Une frappe de plus et la coque commencerait à se dépressuriser par une douzaine d’endroits, sinon à se vaporiser spontanément. Il faisait maintenant une chaleur à crever. Le feu des premiers balayages avait été efficacement dissipé, mais le dernier n’avait pas été aussi facile à parer, et son énergie mortelle s’était insinuée à l’intérieur.

— Dans la chambre-araignée, vite ! s’écria Volyova en réduisant momentanément la poussée pour leur permettre de se déplacer. L’isolation vous permettra de survivre aux prochains tirs !

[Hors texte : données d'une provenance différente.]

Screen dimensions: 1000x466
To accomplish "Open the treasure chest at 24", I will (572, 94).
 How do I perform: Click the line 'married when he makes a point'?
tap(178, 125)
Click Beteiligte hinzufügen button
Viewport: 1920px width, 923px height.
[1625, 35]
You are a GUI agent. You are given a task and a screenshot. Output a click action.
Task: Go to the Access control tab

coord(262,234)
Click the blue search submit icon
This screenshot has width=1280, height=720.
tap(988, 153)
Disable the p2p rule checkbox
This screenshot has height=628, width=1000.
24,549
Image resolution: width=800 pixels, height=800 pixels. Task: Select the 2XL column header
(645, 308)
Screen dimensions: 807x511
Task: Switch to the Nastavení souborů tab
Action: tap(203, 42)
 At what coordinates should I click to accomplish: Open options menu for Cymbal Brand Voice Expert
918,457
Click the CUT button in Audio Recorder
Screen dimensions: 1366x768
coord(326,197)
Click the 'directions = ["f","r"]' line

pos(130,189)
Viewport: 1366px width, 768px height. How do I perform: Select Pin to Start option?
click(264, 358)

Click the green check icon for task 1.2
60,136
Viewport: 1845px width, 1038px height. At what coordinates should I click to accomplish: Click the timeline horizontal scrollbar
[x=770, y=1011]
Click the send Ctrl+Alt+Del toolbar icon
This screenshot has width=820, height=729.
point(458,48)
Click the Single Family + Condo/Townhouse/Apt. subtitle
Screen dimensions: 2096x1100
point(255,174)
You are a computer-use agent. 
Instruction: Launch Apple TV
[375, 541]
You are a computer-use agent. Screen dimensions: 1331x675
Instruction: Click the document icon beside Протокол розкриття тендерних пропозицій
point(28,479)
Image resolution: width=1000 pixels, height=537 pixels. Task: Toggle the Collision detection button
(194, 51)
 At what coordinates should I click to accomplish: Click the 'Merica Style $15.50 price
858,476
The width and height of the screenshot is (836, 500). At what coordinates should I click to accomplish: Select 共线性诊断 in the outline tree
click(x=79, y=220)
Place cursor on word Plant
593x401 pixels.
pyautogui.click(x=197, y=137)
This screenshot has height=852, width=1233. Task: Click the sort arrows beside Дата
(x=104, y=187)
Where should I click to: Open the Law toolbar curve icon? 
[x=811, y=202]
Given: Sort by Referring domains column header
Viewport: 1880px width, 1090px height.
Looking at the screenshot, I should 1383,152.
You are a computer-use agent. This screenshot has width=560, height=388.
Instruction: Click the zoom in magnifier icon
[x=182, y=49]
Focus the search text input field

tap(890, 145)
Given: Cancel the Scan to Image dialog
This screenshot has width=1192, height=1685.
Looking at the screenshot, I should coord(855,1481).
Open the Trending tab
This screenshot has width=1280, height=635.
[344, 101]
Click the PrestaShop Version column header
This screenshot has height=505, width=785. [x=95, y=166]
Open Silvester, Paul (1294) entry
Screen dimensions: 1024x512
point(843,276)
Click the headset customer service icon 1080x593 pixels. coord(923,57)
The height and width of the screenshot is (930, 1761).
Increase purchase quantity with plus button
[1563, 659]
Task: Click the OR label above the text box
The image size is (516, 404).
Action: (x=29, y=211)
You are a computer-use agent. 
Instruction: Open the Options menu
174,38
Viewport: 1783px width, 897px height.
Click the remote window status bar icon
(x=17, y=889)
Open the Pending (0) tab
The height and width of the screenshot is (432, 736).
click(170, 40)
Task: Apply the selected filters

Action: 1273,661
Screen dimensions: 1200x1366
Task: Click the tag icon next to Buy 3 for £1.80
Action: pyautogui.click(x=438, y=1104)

— Non ! répondit Khouri en hurlant. Impossible ! Au moins, ici, nous avons une chance !

— Elle a raison, approuva Pascale.

— Vous avez encore une chance dans la chambre-araignée, argumenta Volyova. Une meilleure, en fait. D’abord, c’est une cible plus petite. Le bâtiment devrait viser la navette de préférence, et peut-être même ignore-t-il que la chambre-araignée n’est pas un fragment d’épave.

— Et vous ?

— Vous croyez que je suis du genre à me sacrifier héroïquement, Khouri ? répondit-elle, furieuse. J’irai dedans ; avec ou sans vous. Mais je dois d’abord programmer un schéma de vol – à moins que vous ne pensiez pouvoir le faire.

Khouri hésita, comme si l’idée n’était pas complètement absurde. Puis elle déboucla son harnais, pointa le pouce vers Pascale et se mit à courir comme si sa vie en dépendait.

Ce qui était probablement le cas, d’ailleurs.

Volyova fit ce qu’elle avait annoncé : elle chargea le schéma d’évasion le plus ahurissant qu’elle avait pu imaginer, un schéma auquel elle n’était même pas sûre qu’elles survivraient, ses compagnes et elle, avec des pics de poussée excédant 15 g pendant des secondes entières. Mais quelle importance, au point où elles en étaient ? Quelque part, l’idée de mourir sans s’en rendre compte, dans la torpeur chaude, visqueuse, de l’anéantissement induit par l’accélération, était préférable à la perspective de finir brûlée vive par la chaleur invisible des rayons gamma.

Empoignant le casque qu’elle portait quand elle était montée à bord de la navette, elle s’apprêta à rejoindre les autres en égrenant mentalement le compte à rebours qui précédait l’initiation du programme d’évasion.

Khouri était à mi-chemin de la chambre-araignée quand la vague de chaleur la gifla, puis il y eut le bruit horrible de la coque vomissant son dernier fantôme. La lumière de la soute s’éteignit alors que la grille d’énergie de la navette s’effondrait sous la violence de l’attaque. Mais l’intérieur de la chambre-araignée était encore sous tension, et l’on voyait, par les hublots, son invraisemblable décor de peluche rouge.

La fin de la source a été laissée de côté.